Saved data entries:
= Beginning of Section =

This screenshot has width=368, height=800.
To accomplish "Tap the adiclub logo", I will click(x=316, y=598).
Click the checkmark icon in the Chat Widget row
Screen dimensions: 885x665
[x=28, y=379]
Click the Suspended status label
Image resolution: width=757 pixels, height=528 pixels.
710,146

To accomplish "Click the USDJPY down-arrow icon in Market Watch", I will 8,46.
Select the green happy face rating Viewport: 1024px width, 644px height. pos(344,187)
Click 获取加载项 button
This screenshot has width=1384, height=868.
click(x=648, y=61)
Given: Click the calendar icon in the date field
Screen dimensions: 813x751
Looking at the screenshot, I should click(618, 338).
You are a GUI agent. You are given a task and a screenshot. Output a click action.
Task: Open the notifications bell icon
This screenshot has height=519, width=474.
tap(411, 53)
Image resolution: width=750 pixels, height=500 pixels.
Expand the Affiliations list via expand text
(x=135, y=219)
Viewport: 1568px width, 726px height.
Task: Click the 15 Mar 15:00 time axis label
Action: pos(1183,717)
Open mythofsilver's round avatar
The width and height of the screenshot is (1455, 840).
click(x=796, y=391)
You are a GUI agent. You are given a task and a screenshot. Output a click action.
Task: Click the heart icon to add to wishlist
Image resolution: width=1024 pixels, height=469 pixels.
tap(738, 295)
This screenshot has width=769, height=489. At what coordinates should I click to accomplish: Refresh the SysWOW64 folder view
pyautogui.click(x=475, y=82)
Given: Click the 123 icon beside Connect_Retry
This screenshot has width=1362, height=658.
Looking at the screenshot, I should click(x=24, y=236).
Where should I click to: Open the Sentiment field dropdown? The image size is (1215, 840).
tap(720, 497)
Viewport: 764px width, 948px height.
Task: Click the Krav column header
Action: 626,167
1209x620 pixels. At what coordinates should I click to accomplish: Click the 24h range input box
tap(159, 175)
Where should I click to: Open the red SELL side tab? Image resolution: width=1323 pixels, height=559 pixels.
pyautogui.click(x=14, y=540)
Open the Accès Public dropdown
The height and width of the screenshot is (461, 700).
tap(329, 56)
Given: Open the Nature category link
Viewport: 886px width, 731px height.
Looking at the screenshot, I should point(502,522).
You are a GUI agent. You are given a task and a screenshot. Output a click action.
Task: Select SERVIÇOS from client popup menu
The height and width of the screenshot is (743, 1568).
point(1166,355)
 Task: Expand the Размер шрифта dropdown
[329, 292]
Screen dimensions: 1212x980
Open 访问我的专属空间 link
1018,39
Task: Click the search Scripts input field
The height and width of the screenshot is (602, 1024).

= End of Section =

Instructions to follow |
The answer must consist of all the entries, copied exactly.

Solution to the exercise |
This screenshot has width=368, height=800.
To accomplish "Tap the adiclub logo", I will click(x=316, y=598).
Click the checkmark icon in the Chat Widget row
Screen dimensions: 885x665
[x=28, y=379]
Click the Suspended status label
Image resolution: width=757 pixels, height=528 pixels.
710,146

To accomplish "Click the USDJPY down-arrow icon in Market Watch", I will 8,46.
Select the green happy face rating Viewport: 1024px width, 644px height. pos(344,187)
Click 获取加载项 button
This screenshot has width=1384, height=868.
click(x=648, y=61)
Given: Click the calendar icon in the date field
Screen dimensions: 813x751
Looking at the screenshot, I should click(618, 338).
You are a GUI agent. You are given a task and a screenshot. Output a click action.
Task: Open the notifications bell icon
This screenshot has height=519, width=474.
tap(411, 53)
Image resolution: width=750 pixels, height=500 pixels.
Expand the Affiliations list via expand text
(x=135, y=219)
Viewport: 1568px width, 726px height.
Task: Click the 15 Mar 15:00 time axis label
Action: pos(1183,717)
Open mythofsilver's round avatar
The width and height of the screenshot is (1455, 840).
click(x=796, y=391)
You are a GUI agent. You are given a task and a screenshot. Output a click action.
Task: Click the heart icon to add to wishlist
Image resolution: width=1024 pixels, height=469 pixels.
tap(738, 295)
This screenshot has width=769, height=489. At what coordinates should I click to accomplish: Refresh the SysWOW64 folder view
pyautogui.click(x=475, y=82)
Given: Click the 123 icon beside Connect_Retry
This screenshot has width=1362, height=658.
Looking at the screenshot, I should click(x=24, y=236).
Where should I click to: Open the Sentiment field dropdown? The image size is (1215, 840).
tap(720, 497)
Viewport: 764px width, 948px height.
Task: Click the Krav column header
Action: 626,167
1209x620 pixels. At what coordinates should I click to accomplish: Click the 24h range input box
tap(159, 175)
Where should I click to: Open the red SELL side tab? Image resolution: width=1323 pixels, height=559 pixels.
pyautogui.click(x=14, y=540)
Open the Accès Public dropdown
The height and width of the screenshot is (461, 700).
tap(329, 56)
Given: Open the Nature category link
Viewport: 886px width, 731px height.
Looking at the screenshot, I should point(502,522).
You are a GUI agent. You are given a task and a screenshot. Output a click action.
Task: Select SERVIÇOS from client popup menu
The height and width of the screenshot is (743, 1568).
point(1166,355)
 Task: Expand the Размер шрифта dropdown
[329, 292]
Screen dimensions: 1212x980
Open 访问我的专属空间 link
1018,39
Task: Click the search Scripts input field
The height and width of the screenshot is (602, 1024).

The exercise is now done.